**AIM OF THE EXERCISE**
Write out the mailing list thread from "Hyukjin Kwon Wed, 12" to "confuses or disagree.", switching "prevailing" to "common".

Re: Request to document the direct relationship between other configurations

Hyukjin Kwon Wed, 12 Feb 2020 18:10:44 -0800

Adding those information is already a more prevailing style at this moment,
and this is usual to follow prevailing side if there isn't a specific
reason.
If there is confusion about this, I will explicitly add it into the guide (
https://spark.apache.org/contributing.html). Let me know if this still
confuses or disagree.


2020년 2월 13일 (목) 오전 9:47, Hyukjin Kwon <gurwls...@gmail.com>님이 작성:

> Yes, that's probably our final goal to revisit the configurations to make
> it structured and deduplicated documentation cleanly. +1.
>
> One point I would like to add is though to add such information to the
> documentation until we actually manage our final goal
> since probably it's going to take a while to revisit/fix and make it fully
> structured with the documentation.
> If we go more conservatively, we can add such information to the new
> configurations being added from now on at least, and keeping the existing
> configurations as are.
>
>
> On Thu, 13 Feb 2020, 06:12 Dongjoon Hyun, <dongjoon.h...@gmail.com> wrote:
>
>> Thank you for raising the issue, Hyukjin.
>>
>> According to the current status of discussion, it seems that we are able
>> to agree on updating the non-structured configurations and keeping the
>> structured configuration AS-IS.
>>
>> I'm +1 for the revisiting the configurations if that is our direction. If
>> there is some mismatch in structured configurations, we may fix them
>> together.
>>
>> Bests,
>> Dongjoon.

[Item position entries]
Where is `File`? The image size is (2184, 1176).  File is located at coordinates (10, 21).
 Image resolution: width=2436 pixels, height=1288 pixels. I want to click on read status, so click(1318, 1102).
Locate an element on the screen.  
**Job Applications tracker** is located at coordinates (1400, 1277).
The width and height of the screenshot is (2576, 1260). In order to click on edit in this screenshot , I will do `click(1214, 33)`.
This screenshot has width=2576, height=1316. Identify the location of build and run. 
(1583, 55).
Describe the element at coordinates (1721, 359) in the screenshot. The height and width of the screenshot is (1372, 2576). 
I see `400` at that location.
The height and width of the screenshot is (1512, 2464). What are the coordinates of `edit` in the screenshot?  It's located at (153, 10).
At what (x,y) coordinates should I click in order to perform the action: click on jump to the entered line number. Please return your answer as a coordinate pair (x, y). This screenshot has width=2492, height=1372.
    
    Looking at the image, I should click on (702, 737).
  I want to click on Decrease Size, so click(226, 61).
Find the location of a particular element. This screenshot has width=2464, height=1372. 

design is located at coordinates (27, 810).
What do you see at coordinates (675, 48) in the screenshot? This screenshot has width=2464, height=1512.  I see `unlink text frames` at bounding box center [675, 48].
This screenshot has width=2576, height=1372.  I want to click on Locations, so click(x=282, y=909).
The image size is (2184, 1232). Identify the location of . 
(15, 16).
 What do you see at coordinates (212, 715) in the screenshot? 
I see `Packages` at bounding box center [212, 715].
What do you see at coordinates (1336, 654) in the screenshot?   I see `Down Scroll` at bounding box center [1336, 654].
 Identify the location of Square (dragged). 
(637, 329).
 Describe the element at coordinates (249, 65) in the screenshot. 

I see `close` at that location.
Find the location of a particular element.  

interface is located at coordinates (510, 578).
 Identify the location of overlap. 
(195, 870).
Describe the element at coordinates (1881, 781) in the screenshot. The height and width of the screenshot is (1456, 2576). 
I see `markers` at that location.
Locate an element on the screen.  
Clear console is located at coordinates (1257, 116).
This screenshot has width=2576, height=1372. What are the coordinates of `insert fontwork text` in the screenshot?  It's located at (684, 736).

**EXERCISE RESPONSE**
Hyukjin Kwon Wed, 12 Feb 2020 18:10:44 -0800

Adding those information is already a more common style at this moment,
and this is usual to follow common side if there isn't a specific
reason.
If there is confusion about this, I will explicitly add it into the guide (
https://spark.apache.org/contributing.html). Let me know if this still
confuses or disagree.